Current HRI Research
The People’s Budget of San José is a collaboration between the Human Rights Institute and Sacred Heart Community Services. The project grew out of social movements and protests in San José and across the country to reexamine community safety and policing.
Cannabis Record Clearance projects
After over 2 years of organizing and research with Human Rights students (Students Against Mass Incarceration [SAMI]), a coalition* of over 20 community organizations and cannabis industry leaders, Congressman Ro Khanna, Supervisor Dave Cortese, and the County DA and Public Defender’s Offices, Santa Clara County proactively expunged or reduced all eligible cannabis records--13,000 cases for over 9,000 people--on April 29th, 2020. Following universal record clearance scheduled for the end of March, Drs. Kinney and Armaline will publish a report in partnership with county agencies on this new online system such that other counties in California might replicate it.
Alternatives to Policing - Participatory Action Research with the San Francisco Fire Department Community Paramedicine Division
This Participatory Action Research [PAR] project is a collaboration between the San
Francisco Fire Department and SJSU HRI, where Phase I research has been awarded an
NSF CIVIC-PG (“Civic Innovation Challenge”) grant that will run through March of 2023.
The goal of this research project is to strengthen community paramedicine’s work to improve the quality of life and resilience of residents of San Francisco, ultimately creating sustainable outcomes that are scalable across the U.S. The project team’s theoretical framework conceptualizes community paramedicine through an ecological system, where the wellbeing of program staff and their clients are integrally connected, and improving the actual conditions of both the staff and the clients will happen through aligning expectations and creating interventions to help both staff and clients achieve their goals.
Specifically, Phase I of this project will focus on three core questions:
- How do community paramedicine staff, clients, and municipal stakeholders define success for community paramedicine programs?
- What metrics measure whether community paramedicine programs are achieving success in an equitable manner and how can the data to inform these metrics be routinely collected?

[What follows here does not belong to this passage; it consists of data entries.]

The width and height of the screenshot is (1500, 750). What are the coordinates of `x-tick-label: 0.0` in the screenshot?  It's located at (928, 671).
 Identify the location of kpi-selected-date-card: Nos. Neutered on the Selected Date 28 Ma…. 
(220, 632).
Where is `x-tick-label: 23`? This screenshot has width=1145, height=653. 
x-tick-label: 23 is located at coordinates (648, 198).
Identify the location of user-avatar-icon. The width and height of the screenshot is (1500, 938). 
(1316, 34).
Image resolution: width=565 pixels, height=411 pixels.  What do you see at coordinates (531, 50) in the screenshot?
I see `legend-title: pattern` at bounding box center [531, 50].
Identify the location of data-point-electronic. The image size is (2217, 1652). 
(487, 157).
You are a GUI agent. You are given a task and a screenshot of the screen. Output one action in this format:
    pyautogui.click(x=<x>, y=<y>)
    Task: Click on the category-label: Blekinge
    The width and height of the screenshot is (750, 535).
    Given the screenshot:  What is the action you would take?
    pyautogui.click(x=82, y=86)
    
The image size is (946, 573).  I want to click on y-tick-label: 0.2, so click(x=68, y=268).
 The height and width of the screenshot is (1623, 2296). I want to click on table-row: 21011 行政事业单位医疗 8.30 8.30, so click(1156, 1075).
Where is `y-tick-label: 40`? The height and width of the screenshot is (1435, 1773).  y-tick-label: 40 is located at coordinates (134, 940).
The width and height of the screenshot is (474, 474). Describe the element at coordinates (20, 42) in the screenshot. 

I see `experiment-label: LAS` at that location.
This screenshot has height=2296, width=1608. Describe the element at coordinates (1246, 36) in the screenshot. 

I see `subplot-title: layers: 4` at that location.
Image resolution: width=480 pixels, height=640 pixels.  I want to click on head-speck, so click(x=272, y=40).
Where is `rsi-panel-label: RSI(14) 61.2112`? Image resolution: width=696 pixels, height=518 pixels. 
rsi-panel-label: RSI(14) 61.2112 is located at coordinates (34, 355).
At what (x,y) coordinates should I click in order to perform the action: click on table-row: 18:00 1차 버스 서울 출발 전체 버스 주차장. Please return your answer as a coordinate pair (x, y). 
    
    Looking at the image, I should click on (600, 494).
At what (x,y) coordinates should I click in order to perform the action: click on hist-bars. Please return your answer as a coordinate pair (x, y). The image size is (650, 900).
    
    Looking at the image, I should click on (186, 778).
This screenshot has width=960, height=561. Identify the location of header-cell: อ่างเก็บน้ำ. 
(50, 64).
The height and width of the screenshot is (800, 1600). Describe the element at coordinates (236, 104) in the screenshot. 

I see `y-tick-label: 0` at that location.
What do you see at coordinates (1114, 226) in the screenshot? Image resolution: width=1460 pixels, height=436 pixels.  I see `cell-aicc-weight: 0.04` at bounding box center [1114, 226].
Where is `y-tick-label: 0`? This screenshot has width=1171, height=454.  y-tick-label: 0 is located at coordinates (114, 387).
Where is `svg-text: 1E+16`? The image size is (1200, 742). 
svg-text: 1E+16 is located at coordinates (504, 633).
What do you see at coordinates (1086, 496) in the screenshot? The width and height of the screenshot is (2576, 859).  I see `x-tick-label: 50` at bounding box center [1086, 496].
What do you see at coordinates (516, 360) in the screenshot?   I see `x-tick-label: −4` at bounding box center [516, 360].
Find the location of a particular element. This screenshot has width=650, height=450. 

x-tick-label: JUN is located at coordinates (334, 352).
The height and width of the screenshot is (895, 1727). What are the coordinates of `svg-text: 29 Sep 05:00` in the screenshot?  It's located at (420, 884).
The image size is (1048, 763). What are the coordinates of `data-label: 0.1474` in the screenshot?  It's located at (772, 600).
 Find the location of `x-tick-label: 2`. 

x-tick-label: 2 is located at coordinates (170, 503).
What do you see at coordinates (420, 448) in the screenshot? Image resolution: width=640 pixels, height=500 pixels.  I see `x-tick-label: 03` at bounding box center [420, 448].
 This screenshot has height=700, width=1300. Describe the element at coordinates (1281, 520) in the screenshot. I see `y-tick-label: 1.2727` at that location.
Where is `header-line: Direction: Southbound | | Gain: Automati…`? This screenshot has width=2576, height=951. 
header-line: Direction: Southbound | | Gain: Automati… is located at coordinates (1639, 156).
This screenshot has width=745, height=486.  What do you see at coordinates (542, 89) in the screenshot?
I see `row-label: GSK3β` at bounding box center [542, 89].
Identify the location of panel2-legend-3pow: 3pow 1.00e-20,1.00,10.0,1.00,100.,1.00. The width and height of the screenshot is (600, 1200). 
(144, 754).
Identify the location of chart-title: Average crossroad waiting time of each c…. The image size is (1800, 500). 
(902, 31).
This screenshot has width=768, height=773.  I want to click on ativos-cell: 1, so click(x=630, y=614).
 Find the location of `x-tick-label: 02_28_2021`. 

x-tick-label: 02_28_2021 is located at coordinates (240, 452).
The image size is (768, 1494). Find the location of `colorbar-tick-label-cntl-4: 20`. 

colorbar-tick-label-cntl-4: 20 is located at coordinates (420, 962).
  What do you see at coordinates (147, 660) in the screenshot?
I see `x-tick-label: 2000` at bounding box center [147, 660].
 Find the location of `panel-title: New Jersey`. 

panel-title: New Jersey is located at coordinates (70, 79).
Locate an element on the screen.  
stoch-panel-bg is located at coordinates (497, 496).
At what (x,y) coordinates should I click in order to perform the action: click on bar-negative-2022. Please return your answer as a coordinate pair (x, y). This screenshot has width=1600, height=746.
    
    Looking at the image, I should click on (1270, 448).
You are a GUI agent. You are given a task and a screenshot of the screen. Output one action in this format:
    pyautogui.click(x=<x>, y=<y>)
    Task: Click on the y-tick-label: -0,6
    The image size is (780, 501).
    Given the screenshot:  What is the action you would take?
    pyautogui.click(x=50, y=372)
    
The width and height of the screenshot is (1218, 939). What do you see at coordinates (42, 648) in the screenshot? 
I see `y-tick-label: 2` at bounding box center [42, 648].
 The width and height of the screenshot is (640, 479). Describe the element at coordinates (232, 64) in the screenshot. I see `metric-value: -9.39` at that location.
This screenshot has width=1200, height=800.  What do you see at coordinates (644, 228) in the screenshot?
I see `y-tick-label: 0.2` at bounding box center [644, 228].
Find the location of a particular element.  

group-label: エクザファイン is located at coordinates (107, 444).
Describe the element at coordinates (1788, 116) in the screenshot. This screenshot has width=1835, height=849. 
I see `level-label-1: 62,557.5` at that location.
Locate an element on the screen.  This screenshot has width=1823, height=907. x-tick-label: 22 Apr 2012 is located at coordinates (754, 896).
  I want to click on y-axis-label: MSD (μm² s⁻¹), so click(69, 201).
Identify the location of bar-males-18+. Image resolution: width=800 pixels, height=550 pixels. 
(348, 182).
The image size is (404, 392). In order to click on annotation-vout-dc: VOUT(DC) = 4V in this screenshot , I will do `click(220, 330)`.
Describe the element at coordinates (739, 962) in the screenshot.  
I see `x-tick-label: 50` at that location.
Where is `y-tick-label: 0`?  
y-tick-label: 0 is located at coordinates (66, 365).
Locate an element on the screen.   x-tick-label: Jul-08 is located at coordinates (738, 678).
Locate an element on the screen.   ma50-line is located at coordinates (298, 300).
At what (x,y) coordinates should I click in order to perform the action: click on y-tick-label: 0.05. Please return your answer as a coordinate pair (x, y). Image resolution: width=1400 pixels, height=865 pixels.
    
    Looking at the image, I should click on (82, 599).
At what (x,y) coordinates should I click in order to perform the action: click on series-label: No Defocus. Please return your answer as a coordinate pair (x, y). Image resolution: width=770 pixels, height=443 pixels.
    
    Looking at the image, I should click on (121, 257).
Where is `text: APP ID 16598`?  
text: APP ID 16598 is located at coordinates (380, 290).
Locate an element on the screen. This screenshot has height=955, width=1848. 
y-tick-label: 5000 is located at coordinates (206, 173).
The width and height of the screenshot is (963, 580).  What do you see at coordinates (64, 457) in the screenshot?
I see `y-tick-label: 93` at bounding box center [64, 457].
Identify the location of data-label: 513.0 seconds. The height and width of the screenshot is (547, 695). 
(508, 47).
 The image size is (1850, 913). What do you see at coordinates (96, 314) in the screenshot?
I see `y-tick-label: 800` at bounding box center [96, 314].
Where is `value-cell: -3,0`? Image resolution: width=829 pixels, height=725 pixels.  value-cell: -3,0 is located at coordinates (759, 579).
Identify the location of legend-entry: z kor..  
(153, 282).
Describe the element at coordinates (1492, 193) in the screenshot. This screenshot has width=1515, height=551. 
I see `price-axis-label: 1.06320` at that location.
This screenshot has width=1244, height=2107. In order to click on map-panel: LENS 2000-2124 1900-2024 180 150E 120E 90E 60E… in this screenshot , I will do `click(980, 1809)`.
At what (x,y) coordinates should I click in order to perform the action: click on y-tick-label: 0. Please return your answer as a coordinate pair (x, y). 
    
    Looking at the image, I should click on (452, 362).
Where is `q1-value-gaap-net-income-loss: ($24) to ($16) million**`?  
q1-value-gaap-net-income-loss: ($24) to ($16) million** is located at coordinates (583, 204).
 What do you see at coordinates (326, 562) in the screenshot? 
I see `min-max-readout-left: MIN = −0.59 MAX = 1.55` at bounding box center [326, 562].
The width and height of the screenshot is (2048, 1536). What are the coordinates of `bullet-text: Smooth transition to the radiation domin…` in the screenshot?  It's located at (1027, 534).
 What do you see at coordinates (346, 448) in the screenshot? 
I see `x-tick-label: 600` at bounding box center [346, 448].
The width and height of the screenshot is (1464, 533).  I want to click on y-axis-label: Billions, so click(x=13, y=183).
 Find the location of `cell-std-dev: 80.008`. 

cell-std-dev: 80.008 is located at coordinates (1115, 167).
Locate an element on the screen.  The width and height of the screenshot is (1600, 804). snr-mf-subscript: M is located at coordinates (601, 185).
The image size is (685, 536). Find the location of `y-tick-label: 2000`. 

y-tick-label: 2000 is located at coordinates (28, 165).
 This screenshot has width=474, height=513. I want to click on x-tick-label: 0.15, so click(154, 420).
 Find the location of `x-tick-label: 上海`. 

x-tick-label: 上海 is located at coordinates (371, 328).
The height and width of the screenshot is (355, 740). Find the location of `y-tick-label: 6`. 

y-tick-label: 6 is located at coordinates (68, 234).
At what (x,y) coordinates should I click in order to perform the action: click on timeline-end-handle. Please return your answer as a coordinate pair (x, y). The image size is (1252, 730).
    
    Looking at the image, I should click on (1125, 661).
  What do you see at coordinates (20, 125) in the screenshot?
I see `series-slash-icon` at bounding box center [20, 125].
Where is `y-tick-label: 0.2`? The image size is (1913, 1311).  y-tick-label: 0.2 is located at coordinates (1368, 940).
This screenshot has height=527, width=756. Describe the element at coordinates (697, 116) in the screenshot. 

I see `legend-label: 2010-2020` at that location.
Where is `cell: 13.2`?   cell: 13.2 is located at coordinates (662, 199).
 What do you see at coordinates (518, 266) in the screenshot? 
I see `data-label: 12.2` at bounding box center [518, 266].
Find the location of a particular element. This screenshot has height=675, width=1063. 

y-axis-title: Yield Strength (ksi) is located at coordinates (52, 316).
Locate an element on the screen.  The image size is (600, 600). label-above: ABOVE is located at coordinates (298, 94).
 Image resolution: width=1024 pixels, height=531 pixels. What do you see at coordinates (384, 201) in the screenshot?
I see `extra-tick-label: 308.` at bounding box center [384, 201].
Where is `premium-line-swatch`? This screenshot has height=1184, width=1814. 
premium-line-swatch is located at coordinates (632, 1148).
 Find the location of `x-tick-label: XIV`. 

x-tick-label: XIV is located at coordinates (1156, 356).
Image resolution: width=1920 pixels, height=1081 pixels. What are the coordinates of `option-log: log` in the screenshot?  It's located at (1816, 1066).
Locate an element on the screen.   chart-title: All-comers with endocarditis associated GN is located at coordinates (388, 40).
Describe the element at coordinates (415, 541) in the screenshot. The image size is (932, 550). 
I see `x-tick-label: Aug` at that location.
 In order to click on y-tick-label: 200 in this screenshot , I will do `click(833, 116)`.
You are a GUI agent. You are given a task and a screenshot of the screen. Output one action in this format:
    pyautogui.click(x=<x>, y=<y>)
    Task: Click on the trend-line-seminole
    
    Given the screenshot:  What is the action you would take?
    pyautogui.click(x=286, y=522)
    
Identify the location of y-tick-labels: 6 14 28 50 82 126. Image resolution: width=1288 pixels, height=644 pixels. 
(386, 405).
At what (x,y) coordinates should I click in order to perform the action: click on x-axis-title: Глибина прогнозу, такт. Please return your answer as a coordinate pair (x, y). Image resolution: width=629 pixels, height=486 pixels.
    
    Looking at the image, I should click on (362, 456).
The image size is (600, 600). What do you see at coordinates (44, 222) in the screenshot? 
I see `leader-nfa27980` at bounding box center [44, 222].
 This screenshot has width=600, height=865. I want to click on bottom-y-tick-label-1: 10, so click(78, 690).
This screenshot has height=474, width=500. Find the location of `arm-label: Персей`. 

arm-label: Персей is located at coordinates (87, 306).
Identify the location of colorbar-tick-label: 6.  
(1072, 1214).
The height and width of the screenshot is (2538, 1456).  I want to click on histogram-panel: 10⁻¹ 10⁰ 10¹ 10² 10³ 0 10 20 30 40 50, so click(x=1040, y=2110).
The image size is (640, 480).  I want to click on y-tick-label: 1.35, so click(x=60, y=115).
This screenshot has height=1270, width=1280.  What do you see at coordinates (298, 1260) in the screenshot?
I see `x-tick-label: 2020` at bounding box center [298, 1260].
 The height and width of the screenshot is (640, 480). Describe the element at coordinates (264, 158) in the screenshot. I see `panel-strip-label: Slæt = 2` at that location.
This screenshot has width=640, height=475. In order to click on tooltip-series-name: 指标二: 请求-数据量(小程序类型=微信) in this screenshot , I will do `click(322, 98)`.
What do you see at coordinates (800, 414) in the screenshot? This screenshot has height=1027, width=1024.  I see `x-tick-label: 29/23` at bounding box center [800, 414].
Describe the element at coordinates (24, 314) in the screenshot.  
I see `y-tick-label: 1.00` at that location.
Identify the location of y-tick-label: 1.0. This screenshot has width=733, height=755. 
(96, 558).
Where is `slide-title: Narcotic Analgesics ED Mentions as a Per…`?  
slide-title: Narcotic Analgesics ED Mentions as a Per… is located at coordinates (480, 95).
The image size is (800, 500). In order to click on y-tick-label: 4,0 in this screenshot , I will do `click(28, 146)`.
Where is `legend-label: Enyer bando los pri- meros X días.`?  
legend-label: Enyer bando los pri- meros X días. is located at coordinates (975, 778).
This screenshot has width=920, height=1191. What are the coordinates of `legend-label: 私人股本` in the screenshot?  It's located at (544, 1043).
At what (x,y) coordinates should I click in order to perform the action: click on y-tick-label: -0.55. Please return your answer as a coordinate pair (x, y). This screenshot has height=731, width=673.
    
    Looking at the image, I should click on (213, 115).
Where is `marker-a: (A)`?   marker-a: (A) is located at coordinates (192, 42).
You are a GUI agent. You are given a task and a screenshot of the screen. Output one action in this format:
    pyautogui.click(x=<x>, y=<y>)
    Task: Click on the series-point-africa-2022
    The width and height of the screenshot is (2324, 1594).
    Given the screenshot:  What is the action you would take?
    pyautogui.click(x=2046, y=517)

- Given the answers to the two questions above, which interventions should be piloted in Stage 2 to improve the coordination, design, equitable delivery, and/or efficiency of community paramedicine services?
Stay tuned for more updates on the progress and findings of this exciting research!
Little Kabul Stories
Little Kabul Stories is a digital collection of interviews with area Afghan diaspora
that were donated by a local community organization. The HRI is now working with
Scholarworks and the MLK Library to curate and make these narrative archives available
to the research community and broader public. It serves as part of a larger project
to collect, organize, and make available narrative and document histories of our diverse
immigrant communities in San José and Silicon Valley.
We hope to have Little Kabul Stories and the emergent Narrative Histories Archive up and available by spring 2023.
Afghan Narrative Histories Research and Archive
Sociology/AAS professor and HRWG member Saugher Nojan is working with local Afghan community organizations and our two visiting Afghan scholars to build upon “Little Kabul Stories” by collecting the narrative and document histories (largely through interviews and donated materials from participating community members) of Afghan immigrants and their families. Dr. Nojan received a faculty research grant for summer 2022 to launch this project, and will be building the narrative histories archive through the 2022-23 AY.